[Text and element pointing records]
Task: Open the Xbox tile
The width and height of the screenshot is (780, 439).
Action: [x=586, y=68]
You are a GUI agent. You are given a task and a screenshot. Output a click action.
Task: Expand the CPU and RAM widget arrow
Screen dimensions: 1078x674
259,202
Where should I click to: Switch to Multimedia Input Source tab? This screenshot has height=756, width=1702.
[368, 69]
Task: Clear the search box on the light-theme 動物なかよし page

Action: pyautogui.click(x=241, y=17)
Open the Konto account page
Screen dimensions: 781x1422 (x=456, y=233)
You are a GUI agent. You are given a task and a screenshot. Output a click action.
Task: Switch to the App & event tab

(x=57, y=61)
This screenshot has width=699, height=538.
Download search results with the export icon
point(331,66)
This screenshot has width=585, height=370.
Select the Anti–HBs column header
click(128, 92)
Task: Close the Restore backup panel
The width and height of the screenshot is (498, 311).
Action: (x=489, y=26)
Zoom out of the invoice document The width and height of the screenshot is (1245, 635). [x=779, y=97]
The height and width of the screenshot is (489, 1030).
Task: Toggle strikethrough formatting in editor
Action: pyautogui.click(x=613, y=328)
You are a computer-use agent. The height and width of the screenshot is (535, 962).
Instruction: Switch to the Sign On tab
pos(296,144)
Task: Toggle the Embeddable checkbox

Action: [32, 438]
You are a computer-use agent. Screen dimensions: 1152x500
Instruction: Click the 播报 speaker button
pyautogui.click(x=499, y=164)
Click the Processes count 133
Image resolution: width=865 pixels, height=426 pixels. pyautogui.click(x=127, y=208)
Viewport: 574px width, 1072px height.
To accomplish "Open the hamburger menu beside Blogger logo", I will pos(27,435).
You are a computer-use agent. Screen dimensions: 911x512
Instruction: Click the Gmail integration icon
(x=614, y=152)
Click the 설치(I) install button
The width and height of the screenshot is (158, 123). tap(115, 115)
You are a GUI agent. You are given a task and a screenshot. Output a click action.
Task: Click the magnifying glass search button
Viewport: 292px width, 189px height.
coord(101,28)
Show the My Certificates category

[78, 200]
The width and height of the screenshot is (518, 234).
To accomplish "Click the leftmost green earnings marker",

Given problem. Copy the entries word for word, starting at the line containing "Task: Close the Restore backup panel" and ending at the line containing "Action: pyautogui.click(x=613, y=328)".

The reply.
Task: Close the Restore backup panel
The width and height of the screenshot is (498, 311).
Action: (x=489, y=26)
Zoom out of the invoice document The width and height of the screenshot is (1245, 635). [x=779, y=97]
The height and width of the screenshot is (489, 1030).
Task: Toggle strikethrough formatting in editor
Action: pyautogui.click(x=613, y=328)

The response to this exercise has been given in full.